All records should be written out again exactly.

- - -

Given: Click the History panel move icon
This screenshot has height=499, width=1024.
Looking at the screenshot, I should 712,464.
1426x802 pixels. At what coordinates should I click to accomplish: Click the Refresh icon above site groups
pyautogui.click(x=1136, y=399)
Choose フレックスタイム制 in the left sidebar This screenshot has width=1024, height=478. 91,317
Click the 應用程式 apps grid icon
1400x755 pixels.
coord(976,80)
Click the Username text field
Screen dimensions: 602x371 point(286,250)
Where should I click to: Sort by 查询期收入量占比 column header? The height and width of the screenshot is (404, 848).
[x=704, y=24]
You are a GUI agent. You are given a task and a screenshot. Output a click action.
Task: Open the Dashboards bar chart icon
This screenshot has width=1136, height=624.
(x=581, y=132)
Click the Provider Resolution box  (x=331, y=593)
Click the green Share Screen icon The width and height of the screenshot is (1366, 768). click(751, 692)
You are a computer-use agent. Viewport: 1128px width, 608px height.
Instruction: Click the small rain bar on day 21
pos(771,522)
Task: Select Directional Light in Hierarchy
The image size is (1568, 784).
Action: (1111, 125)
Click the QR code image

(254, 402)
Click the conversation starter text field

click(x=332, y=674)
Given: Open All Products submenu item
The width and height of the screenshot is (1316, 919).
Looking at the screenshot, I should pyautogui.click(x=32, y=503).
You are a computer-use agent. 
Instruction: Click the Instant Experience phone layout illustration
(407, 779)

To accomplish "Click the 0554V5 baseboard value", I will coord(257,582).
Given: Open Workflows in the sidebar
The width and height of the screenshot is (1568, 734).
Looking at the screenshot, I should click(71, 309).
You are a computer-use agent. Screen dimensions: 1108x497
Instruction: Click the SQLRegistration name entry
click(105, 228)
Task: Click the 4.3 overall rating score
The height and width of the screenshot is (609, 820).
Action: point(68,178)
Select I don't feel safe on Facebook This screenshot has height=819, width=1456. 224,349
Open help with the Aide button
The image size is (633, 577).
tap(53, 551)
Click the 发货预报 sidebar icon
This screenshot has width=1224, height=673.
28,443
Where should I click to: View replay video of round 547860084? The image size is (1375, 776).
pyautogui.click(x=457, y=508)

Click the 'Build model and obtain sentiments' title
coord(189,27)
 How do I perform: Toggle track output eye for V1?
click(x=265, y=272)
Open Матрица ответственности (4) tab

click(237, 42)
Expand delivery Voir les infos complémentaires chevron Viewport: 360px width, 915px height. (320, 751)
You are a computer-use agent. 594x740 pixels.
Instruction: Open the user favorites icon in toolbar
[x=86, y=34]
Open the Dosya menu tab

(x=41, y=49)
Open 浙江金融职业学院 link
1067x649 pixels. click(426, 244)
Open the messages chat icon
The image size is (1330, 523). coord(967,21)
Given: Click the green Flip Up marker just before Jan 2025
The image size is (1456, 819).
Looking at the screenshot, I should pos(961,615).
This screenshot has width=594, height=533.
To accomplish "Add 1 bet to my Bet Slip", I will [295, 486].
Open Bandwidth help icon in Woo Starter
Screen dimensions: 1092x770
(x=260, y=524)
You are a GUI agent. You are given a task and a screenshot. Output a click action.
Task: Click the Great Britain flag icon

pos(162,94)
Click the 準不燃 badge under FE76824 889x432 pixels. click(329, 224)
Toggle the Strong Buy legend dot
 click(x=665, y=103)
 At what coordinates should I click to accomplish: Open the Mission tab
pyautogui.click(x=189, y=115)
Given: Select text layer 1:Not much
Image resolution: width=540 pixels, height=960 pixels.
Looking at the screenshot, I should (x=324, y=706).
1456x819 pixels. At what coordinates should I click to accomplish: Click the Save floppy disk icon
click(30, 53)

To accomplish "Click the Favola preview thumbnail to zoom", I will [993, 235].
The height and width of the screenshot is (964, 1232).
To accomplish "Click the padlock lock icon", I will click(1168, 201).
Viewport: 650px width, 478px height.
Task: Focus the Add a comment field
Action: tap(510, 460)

- - -

**OUTPUT OF THE EXERCISE**:
Given: Click the History panel move icon
This screenshot has height=499, width=1024.
Looking at the screenshot, I should 712,464.
1426x802 pixels. At what coordinates should I click to accomplish: Click the Refresh icon above site groups
pyautogui.click(x=1136, y=399)
Choose フレックスタイム制 in the left sidebar This screenshot has width=1024, height=478. 91,317
Click the 應用程式 apps grid icon
1400x755 pixels.
coord(976,80)
Click the Username text field
Screen dimensions: 602x371 point(286,250)
Where should I click to: Sort by 查询期收入量占比 column header? The height and width of the screenshot is (404, 848).
[x=704, y=24]
You are a GUI agent. You are given a task and a screenshot. Output a click action.
Task: Open the Dashboards bar chart icon
This screenshot has width=1136, height=624.
(x=581, y=132)
Click the Provider Resolution box  (x=331, y=593)
Click the green Share Screen icon The width and height of the screenshot is (1366, 768). click(751, 692)
You are a computer-use agent. Viewport: 1128px width, 608px height.
Instruction: Click the small rain bar on day 21
pos(771,522)
Task: Select Directional Light in Hierarchy
The image size is (1568, 784).
Action: (1111, 125)
Click the QR code image

(254, 402)
Click the conversation starter text field

click(x=332, y=674)
Given: Open All Products submenu item
The width and height of the screenshot is (1316, 919).
Looking at the screenshot, I should pyautogui.click(x=32, y=503).
You are a computer-use agent. 
Instruction: Click the Instant Experience phone layout illustration
(407, 779)

To accomplish "Click the 0554V5 baseboard value", I will coord(257,582).
Given: Open Workflows in the sidebar
The width and height of the screenshot is (1568, 734).
Looking at the screenshot, I should click(71, 309).
You are a computer-use agent. Screen dimensions: 1108x497
Instruction: Click the SQLRegistration name entry
click(105, 228)
Task: Click the 4.3 overall rating score
The height and width of the screenshot is (609, 820).
Action: point(68,178)
Select I don't feel safe on Facebook This screenshot has height=819, width=1456. 224,349
Open help with the Aide button
The image size is (633, 577).
tap(53, 551)
Click the 发货预报 sidebar icon
This screenshot has width=1224, height=673.
28,443
Where should I click to: View replay video of round 547860084? The image size is (1375, 776).
pyautogui.click(x=457, y=508)

Click the 'Build model and obtain sentiments' title
coord(189,27)
 How do I perform: Toggle track output eye for V1?
click(x=265, y=272)
Open Матрица ответственности (4) tab

click(237, 42)
Expand delivery Voir les infos complémentaires chevron Viewport: 360px width, 915px height. (320, 751)
You are a computer-use agent. 594x740 pixels.
Instruction: Open the user favorites icon in toolbar
[x=86, y=34]
Open the Dosya menu tab

(x=41, y=49)
Open 浙江金融职业学院 link
1067x649 pixels. click(426, 244)
Open the messages chat icon
The image size is (1330, 523). coord(967,21)
Given: Click the green Flip Up marker just before Jan 2025
The image size is (1456, 819).
Looking at the screenshot, I should pos(961,615).
This screenshot has width=594, height=533.
To accomplish "Add 1 bet to my Bet Slip", I will [295, 486].
Open Bandwidth help icon in Woo Starter
Screen dimensions: 1092x770
(x=260, y=524)
You are a GUI agent. You are given a task and a screenshot. Output a click action.
Task: Click the Great Britain flag icon

pos(162,94)
Click the 準不燃 badge under FE76824 889x432 pixels. click(329, 224)
Toggle the Strong Buy legend dot
 click(x=665, y=103)
 At what coordinates should I click to accomplish: Open the Mission tab
pyautogui.click(x=189, y=115)
Given: Select text layer 1:Not much
Image resolution: width=540 pixels, height=960 pixels.
Looking at the screenshot, I should (x=324, y=706).
1456x819 pixels. At what coordinates should I click to accomplish: Click the Save floppy disk icon
click(30, 53)

To accomplish "Click the Favola preview thumbnail to zoom", I will [993, 235].
The height and width of the screenshot is (964, 1232).
To accomplish "Click the padlock lock icon", I will click(1168, 201).
Viewport: 650px width, 478px height.
Task: Focus the Add a comment field
Action: tap(510, 460)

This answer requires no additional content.